No. 219.
Mr. Bassett to Mr. Fish.

No. 221.]

Sir: In my 210, of the 6th ultimo, reference is made to persons who had, some days after the insurrectionary outbreak at Gonaives, which is narrated in my No. 188, of the 11th of March last, sought refuge in our consular office at that point.

It seems that, after these refugees had safely escaped for the time the terrible persecutions visited by the Haytien authorities upon every one whom malice or supposition could bring within suspicion of complicity or sympathy with that insurrectionary movement, they very indiscreetly addressed a letter to President Saget, begging his intervention in their behalf to shield them from the fearful fate which would certainly be theirs if by any chance they should fall into the hands of General Benjamin.
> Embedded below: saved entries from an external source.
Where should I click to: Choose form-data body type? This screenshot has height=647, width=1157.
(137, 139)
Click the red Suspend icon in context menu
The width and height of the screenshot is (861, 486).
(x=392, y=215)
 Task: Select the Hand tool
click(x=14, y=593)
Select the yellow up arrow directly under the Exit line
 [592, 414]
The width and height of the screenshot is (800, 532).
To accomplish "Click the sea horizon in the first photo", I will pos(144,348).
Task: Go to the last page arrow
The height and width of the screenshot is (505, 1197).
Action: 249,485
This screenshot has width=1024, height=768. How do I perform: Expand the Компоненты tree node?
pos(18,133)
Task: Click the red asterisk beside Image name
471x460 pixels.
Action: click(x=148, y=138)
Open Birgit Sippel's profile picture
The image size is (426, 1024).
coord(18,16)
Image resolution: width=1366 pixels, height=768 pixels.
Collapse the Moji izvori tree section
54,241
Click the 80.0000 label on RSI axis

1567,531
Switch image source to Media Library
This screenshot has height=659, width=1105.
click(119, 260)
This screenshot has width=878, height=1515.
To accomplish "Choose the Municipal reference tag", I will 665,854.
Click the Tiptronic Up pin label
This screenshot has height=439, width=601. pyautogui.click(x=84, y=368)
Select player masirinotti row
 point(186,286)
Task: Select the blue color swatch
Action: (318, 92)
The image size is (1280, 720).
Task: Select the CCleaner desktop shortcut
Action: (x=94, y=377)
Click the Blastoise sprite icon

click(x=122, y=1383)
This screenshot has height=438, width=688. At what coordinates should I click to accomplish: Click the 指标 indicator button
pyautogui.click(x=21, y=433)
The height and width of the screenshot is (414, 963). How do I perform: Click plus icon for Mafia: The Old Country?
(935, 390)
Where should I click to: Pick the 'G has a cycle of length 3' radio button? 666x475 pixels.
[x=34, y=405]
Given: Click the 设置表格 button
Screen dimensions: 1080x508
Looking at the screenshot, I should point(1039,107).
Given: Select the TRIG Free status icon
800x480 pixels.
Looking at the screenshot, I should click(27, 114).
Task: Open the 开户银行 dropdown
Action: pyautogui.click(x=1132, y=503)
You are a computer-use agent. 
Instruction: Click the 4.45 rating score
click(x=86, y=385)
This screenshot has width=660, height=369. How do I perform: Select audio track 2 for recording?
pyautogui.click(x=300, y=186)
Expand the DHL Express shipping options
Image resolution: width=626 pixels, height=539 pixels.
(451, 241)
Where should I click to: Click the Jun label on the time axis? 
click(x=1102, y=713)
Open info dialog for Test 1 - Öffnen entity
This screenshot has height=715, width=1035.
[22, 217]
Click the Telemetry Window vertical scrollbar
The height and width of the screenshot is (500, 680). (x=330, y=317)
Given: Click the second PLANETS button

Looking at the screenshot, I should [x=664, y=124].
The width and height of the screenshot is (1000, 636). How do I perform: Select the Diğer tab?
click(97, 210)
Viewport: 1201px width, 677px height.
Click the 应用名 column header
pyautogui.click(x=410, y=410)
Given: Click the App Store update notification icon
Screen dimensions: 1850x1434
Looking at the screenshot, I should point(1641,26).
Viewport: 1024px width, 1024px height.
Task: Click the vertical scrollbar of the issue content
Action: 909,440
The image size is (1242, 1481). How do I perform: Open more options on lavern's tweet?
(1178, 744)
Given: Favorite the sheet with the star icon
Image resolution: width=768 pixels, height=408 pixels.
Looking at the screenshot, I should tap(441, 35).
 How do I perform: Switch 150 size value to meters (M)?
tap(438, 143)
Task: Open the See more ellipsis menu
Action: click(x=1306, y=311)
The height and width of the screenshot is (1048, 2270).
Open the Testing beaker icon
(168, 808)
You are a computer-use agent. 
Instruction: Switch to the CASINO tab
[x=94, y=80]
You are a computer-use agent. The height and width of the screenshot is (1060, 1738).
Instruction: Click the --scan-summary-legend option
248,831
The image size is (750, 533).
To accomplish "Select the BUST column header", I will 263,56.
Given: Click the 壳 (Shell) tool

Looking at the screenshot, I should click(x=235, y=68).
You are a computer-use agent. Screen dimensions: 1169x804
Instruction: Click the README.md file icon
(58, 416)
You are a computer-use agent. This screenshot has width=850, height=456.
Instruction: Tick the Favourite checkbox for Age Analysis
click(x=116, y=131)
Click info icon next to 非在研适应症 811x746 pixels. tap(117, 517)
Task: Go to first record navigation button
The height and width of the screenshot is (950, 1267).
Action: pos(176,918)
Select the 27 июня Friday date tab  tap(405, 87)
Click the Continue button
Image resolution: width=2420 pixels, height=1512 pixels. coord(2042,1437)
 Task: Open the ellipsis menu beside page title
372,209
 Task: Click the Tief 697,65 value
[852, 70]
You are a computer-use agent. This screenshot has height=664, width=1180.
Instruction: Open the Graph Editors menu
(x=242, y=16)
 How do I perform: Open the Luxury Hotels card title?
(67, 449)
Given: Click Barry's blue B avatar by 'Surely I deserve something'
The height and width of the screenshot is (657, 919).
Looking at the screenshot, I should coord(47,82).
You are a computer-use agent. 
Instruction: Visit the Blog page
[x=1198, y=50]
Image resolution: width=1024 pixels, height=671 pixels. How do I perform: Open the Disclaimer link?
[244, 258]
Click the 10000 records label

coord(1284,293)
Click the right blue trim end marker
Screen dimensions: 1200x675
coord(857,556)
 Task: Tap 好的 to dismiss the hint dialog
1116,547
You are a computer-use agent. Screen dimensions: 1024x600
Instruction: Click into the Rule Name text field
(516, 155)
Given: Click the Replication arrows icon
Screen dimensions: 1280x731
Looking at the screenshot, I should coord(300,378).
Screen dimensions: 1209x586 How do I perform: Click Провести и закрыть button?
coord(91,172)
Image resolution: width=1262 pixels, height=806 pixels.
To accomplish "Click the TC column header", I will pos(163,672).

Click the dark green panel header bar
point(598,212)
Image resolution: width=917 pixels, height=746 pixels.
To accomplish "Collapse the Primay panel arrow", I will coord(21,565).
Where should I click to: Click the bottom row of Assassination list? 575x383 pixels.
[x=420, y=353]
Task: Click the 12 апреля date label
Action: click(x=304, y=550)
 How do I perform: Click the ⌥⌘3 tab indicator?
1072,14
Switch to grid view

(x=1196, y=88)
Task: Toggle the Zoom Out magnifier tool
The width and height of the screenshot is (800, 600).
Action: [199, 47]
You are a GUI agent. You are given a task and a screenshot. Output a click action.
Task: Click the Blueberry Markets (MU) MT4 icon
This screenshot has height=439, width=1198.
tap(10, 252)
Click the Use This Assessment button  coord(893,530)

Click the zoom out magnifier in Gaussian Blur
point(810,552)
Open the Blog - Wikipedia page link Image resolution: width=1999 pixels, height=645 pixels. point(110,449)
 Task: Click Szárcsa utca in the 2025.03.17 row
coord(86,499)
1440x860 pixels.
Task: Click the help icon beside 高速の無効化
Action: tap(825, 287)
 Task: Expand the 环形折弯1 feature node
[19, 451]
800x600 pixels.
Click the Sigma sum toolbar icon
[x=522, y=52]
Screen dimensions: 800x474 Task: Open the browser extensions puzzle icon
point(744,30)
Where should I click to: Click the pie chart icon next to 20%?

This letter was of course intercepted, and only served to increase the indignation and vigilance of the implacable General Benjamin, who commands the district of Gonaives, and he forthwith stationed a guard around our consular residence there. Such a proceeding was liable to produce at any moment unpleasant results. And our consular agent, Mr. Heberlein, prudently came to Port au Prince to consult me about the matter. I at once called upon the Haytien minister and represented the case to him from our standpoint, particularly urging that the guard be immediately withdrawn from the near vicinity of our consular office at Gonaives, and that authority be given to at once embark the refugees. He promptly accepted the views which I expressed to him. He said he would call the subject up in cabinet meeting and there advocate my view of the case.

He actually did as he had promised me, and a day or two afterward sent me an unsealed letter, addressed to General Benjamin, directing the latter to withdraw the guard from the vicinity of Mr. Heberlein’s premises, and to afford every opportunity and assistance for the embarkation of the refugees. After Mr. Heberlein and myself had noted the contents of this letter, we sealed it, according to the minister’s request, and the former went with it to Gonaives.

I have learned that the minister also forwarded, by other means, a personal letter from himself and one from President Saget to General Benjamin, giving him to understand that there must be no deviation from the directions given in the formal letter sent by our consular agent, Mr. Heberlein.

The latter has subsequently informed me that the refugees and another person, named Bonhomme, who, as one of the supposed leaders of the insurrectionary movement was hotly sought after by the authorities, were all safely embarked for neutral territory.

* * * * * * * *

I think that the prompt and sensible action of the Haytien government in this case is due in no small degree to the friendly but wholesome lessons given to it in the cases of our vice-commercial agent at St. Marc and our consular agent at Miragoane last year.